→ **THE TASK**
Quote exactly and only this range of lines in the data below: the line that holds "Click the Change your view icon" to the line that holds "You are a computer-use agent. Viewport: 1333px", both included.

★ ★ ★ ★

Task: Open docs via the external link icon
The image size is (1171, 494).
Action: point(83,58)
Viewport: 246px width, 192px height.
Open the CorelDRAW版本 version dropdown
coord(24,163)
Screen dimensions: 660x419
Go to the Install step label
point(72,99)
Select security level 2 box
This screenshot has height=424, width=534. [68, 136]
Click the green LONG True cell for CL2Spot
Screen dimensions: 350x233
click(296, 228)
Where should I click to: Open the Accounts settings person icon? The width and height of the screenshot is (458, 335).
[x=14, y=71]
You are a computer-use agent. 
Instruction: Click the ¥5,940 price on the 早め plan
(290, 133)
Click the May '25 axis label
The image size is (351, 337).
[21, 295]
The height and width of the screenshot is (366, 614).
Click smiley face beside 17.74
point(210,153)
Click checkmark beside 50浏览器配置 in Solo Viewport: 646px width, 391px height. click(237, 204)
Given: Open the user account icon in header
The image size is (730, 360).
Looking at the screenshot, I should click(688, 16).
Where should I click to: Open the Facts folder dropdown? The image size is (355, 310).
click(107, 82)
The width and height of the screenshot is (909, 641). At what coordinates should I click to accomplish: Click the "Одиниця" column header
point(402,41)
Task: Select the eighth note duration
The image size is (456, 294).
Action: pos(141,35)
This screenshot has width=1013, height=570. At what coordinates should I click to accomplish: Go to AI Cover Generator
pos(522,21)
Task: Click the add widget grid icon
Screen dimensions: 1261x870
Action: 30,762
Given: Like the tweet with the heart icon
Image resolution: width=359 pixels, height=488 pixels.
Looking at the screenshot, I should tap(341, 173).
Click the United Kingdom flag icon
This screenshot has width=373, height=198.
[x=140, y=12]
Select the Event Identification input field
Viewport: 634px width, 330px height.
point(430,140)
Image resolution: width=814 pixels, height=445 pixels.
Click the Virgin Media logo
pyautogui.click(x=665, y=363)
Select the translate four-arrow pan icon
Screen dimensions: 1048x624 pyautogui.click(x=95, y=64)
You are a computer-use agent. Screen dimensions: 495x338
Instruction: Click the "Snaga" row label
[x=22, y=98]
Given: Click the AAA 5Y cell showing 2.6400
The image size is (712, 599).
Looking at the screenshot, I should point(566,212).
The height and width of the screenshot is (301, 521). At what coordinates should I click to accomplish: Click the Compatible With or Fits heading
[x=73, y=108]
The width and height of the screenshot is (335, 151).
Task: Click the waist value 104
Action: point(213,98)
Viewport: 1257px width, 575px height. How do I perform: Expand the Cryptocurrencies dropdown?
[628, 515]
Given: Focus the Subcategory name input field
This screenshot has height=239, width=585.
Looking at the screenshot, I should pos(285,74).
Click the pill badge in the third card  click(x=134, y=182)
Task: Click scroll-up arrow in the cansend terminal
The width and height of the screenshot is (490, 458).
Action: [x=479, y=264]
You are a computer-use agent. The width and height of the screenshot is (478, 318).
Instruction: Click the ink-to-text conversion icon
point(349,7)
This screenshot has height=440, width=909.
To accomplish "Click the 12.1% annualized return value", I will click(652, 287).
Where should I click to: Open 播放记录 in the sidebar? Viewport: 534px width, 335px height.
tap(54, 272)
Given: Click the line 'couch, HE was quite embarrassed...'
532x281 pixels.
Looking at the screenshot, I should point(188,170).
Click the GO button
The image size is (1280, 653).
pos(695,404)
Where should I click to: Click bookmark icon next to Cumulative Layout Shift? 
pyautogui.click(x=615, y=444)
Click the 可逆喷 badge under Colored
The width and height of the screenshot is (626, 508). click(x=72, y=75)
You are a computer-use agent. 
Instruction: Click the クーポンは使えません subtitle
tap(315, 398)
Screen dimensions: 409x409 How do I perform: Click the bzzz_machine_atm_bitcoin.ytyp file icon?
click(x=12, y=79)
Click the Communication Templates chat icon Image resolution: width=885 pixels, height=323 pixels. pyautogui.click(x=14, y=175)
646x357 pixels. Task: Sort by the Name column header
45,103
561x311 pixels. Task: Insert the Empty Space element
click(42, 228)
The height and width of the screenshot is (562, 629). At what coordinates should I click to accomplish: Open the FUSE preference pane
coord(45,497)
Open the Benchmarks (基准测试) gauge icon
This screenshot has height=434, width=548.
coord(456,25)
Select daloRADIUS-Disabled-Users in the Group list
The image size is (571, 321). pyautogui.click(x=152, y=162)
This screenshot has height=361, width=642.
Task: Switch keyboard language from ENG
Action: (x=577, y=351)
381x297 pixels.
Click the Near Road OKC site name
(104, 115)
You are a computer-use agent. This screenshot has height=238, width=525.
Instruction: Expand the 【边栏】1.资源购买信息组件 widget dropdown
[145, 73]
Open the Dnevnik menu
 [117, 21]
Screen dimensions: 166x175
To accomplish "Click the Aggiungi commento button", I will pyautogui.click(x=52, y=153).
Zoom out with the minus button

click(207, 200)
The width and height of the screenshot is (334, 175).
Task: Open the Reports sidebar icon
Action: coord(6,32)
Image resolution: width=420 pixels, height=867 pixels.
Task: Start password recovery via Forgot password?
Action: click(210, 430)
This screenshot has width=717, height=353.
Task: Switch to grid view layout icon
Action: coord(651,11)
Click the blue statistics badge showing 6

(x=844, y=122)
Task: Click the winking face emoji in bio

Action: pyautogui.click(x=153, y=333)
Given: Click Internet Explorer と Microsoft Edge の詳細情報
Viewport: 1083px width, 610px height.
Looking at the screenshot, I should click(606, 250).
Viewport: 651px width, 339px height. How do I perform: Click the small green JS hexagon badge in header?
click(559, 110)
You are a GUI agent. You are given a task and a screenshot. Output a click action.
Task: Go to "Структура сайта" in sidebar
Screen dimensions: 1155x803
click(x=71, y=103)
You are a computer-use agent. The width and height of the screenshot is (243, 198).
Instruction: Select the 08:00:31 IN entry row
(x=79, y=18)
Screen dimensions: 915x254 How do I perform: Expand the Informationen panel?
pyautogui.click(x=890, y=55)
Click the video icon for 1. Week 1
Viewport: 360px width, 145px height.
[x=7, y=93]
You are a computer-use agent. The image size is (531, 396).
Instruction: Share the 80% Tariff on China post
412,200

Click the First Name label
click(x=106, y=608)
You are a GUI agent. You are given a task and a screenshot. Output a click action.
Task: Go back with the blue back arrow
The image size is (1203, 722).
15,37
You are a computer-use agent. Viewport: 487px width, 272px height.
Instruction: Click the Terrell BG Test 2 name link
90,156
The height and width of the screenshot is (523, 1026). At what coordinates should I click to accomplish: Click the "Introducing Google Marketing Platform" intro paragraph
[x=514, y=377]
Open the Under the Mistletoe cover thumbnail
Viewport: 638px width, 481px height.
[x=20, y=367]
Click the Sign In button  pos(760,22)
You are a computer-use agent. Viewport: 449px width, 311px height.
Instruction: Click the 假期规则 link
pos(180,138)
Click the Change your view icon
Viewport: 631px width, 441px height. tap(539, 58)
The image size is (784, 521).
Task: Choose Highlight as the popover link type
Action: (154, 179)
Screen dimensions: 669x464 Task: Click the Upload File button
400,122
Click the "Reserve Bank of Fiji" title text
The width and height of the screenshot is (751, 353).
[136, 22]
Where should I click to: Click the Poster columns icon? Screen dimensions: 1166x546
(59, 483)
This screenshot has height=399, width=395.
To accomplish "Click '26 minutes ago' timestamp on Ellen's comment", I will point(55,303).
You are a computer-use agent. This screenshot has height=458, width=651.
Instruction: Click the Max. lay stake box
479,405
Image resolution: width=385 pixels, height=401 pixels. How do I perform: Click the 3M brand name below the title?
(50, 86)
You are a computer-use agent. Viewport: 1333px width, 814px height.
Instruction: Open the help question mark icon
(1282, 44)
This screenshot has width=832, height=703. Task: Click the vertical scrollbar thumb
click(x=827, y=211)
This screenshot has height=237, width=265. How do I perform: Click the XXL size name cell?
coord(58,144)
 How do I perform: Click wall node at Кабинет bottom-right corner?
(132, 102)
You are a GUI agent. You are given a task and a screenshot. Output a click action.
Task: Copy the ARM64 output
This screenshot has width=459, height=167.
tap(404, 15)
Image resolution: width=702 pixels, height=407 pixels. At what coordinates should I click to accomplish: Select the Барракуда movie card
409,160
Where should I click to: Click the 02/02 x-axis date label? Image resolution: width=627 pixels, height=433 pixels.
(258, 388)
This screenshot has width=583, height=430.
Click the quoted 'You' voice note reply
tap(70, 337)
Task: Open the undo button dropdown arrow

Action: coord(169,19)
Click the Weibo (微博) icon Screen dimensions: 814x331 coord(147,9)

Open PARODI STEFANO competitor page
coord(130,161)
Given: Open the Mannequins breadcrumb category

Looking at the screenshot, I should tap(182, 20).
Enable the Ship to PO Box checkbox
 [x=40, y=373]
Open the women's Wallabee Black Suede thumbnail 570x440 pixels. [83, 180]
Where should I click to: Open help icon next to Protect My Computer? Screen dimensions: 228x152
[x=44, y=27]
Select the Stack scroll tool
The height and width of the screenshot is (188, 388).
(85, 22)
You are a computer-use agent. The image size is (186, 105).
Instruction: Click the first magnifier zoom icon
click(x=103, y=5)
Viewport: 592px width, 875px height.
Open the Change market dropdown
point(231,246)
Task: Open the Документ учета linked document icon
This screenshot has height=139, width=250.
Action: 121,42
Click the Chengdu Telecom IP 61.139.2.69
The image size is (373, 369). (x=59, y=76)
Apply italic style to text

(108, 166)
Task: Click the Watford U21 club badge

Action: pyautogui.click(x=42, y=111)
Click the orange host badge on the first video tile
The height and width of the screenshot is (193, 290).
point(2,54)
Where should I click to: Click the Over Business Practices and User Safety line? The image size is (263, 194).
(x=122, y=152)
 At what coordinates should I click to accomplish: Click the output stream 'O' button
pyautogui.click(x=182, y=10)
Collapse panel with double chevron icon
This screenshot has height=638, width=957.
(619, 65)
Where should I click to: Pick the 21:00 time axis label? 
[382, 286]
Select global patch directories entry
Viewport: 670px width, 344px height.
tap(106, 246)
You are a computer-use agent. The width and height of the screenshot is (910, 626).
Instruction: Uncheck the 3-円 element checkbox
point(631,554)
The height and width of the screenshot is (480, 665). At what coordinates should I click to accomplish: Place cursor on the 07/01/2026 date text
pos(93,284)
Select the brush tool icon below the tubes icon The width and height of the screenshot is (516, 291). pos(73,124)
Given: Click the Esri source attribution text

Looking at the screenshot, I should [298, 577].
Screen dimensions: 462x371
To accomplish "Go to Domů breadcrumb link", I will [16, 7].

★ ★ ★ ★

→ **ANSWER BOX**
Click the Change your view icon
Viewport: 631px width, 441px height. tap(539, 58)
The image size is (784, 521).
Task: Choose Highlight as the popover link type
Action: (154, 179)
Screen dimensions: 669x464 Task: Click the Upload File button
400,122
Click the "Reserve Bank of Fiji" title text
The width and height of the screenshot is (751, 353).
[136, 22]
Where should I click to: Click the Poster columns icon? Screen dimensions: 1166x546
(59, 483)
This screenshot has height=399, width=395.
To accomplish "Click '26 minutes ago' timestamp on Ellen's comment", I will point(55,303).
You are a computer-use agent. This screenshot has height=458, width=651.
Instruction: Click the Max. lay stake box
479,405
Image resolution: width=385 pixels, height=401 pixels. How do I perform: Click the 3M brand name below the title?
(50, 86)
You are a computer-use agent. Viewport: 1333px width, 814px height.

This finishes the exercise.